Fifty-six people were killed in the blasts, including at least 25 killed in five explosions in the state capital, Gauhati, said Subhash Das, a senior official in the state's Home Ministry. Dozens were also killed in blasts in the Kokrajhar district and in the town of Barpeta.
At least 300 people were injured in the 13 blasts, most caused by bombs and at least one from a hand grenade, he said.
The largest blast took place a few hundred yards from the secretariat, the building housing the offices of the state's chief minister. Television footage showed firefighters spraying streams of water at charred, twisted cars and motorcycles.

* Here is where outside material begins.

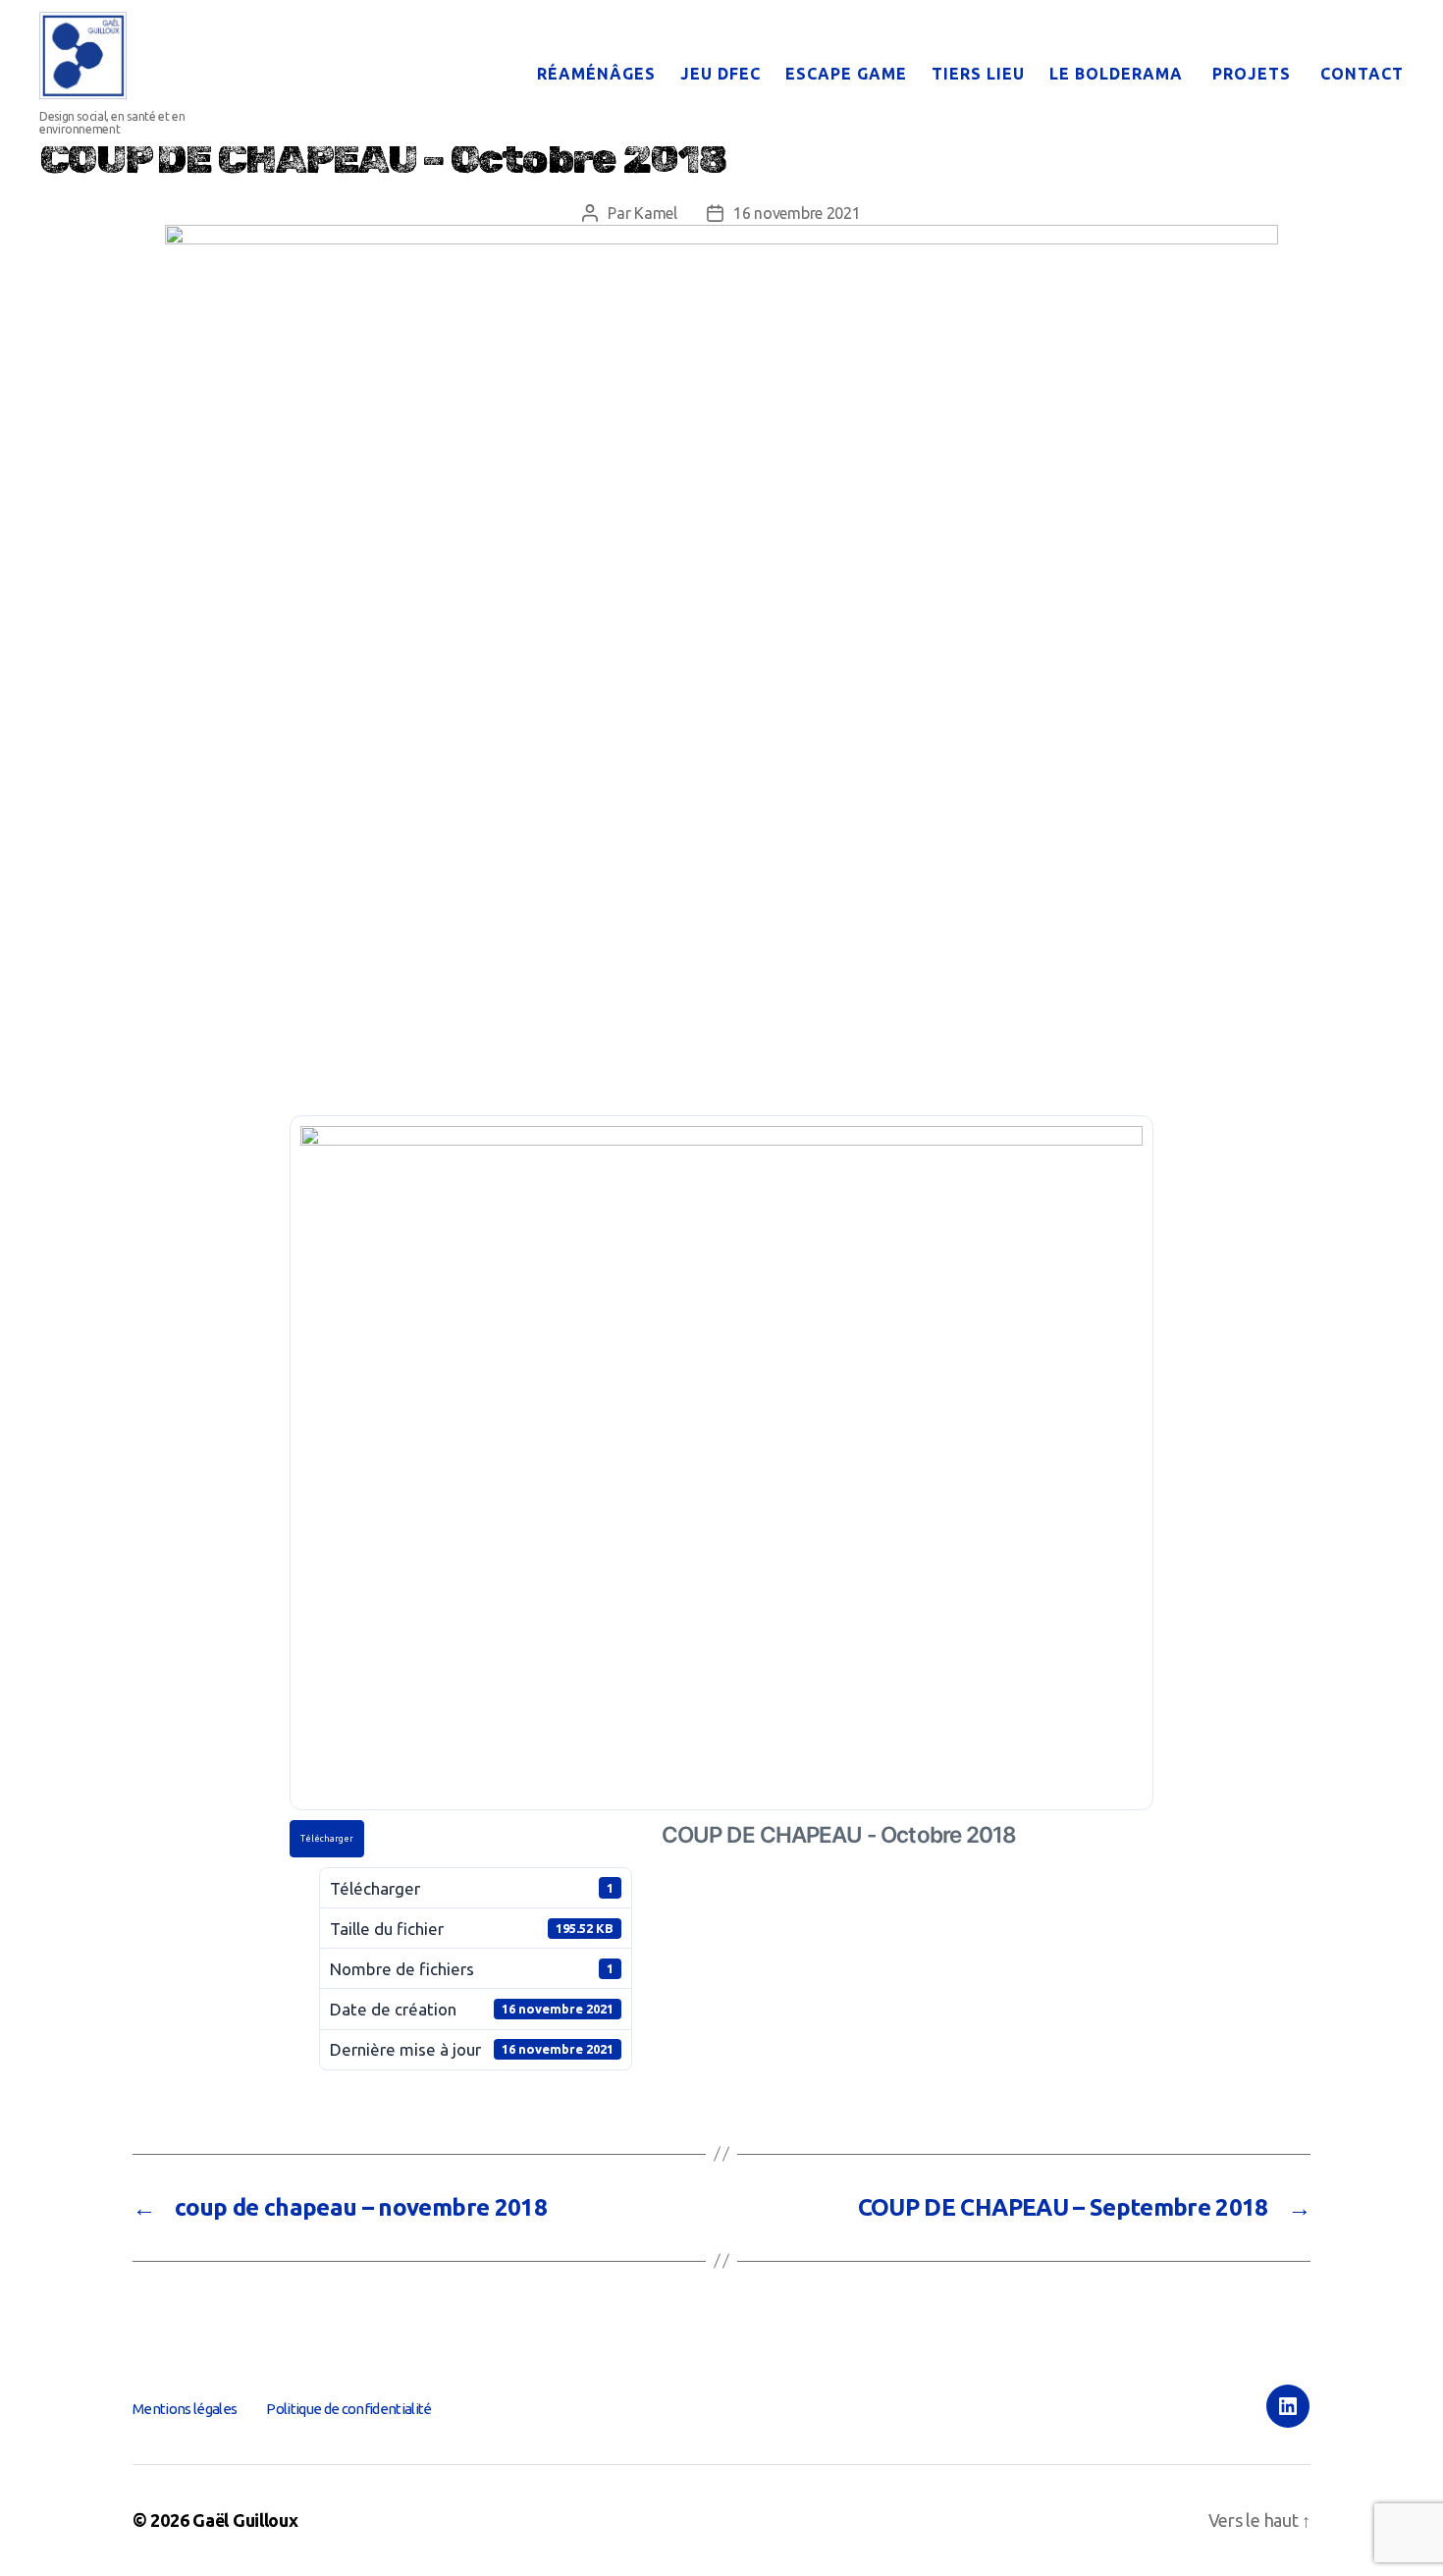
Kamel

"I was shopping near the secretariat when I heard three to four loud explosions. Windowpanes in the shops shattered and we fell to the ground as the building started shaking," said H.K. Dutt, who was lightly wounded by shrapnel.
"I stood up and saw fire and smoke billowing out, then I looked down and saw blood on my shirt," Dutt said.
N.I. Hussain, Gauhati's deputy inspector general of police, told the CNN-IBN news channel that police in the state were on high alert and searching for more unexploded bombs. "There may be more blasts. You never know," he said.
Later, dozens of people angry over the blasts took to the streets of the state capital, stoning vehicles and torching at least two fire engines. Police imposed a curfew on the city and shut down roads leading in and out of the area.
Dozens of militant separatist groups are active in India's northeast, an isolated region wedged between Bangladesh, Bhutan, China and Myanmar with only a thin corridor connecting it to the rest of India.
The separatists accuse the central government in New Delhi, 1,000 miles to the west, of exploiting the region's natural resources while doing little for the indigenous people - most of whom are ethnically closer to Burma and China than to the rest of India.
More than 10,000 people have died in separatist violence over the past decade in the region.
The area also has been hit recently by ethnic clashes. At least 49 people were killed in July in violence between members of the native Bodo tribe and recent migrants to the area, most of whom are Muslims.
The government has blamed several previous serial attacks in India on Islamic militants from nearby Bangladesh.